Sometimes it pays to be associated with a championship organization. The loss of Greg Monroe pushed Detroit to act quickly in adding another big man, and they did just that by agreeing to terms with San Antonio Spurs reserve Aron Baynes on a three-year contract that could pay up to $20 million, according to a report from Stein. The 28-year-old New Zealander put forth solid playoff performances to help San Antonio to the 2014 title and averaged a career-high 16.0 minutes per game and PER of 15.9 in 2014-15, although he is probably best known as a designated fouler during Gregg Popovich’s Hack-A-Shaq flights of fancy.

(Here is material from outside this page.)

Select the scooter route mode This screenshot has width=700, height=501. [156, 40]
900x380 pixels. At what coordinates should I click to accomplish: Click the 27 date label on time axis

This is a pretty serious payout for a player who has contributed only intermittently for an organization with a long history of maximizing the effectiveness of its role players. For the sake of comparison, Memphis Grizzlies addition Brandan Wright has a more established record of more impressive personal success and is set to sign for $18 million over three years. Of course, the Pistons are trying to trudge their way back to respectability and may have to overpay players like Baynes to build out a more complete roster. Value is never determined in a vacuum.


• The Brooklyn Nets have added Shane Larkin as a backup point guard at $3 million over two seasons, including a player option for the second. Larkin tried his best on a poor New York Knicks team in 2014-15 before losing playing time to upstart rookie Langston Galloway. Larkin figures to serve as a backup to Deron Williams and most crucially will not have to find a new apartment.

• Yahoo’s Marc Spears reports that the Indiana Pacers will re-sign big man Lavoy Allen for three years at $12 million. With Roy Hibbert almost certainly leaving Indianapolis, the 6-9 Allen could build on his 2014-15 mark of 17.0 minutes per game as the Pacers embrace smaller, more versatile lineups.

• The Atlanta Hawks have agreed to a multi-year deal with 7-3 center Walter Tavares, the 43rd pick in the 2014 draft. The Cape Verde native spent last season with Gran Canaria in Spain and is considered quite raw, although his height and 7-9 wingspan provide considerable hope that he can become a contributor. It would not be surprising to see the 23-year-old Tavares spend some time in the D-League next season.

• The Sacramento Kings have added 26-year-old wing James Anderson on a multi-year deal. A first-round pick of the Spurs in 2010, the 6-6 Anderson spent 2013-14 with the Philadelphia 76ers before playing last season for Žalgiris Kaunas in Lithuania. Expect him to occupy a spot at the end of the bench.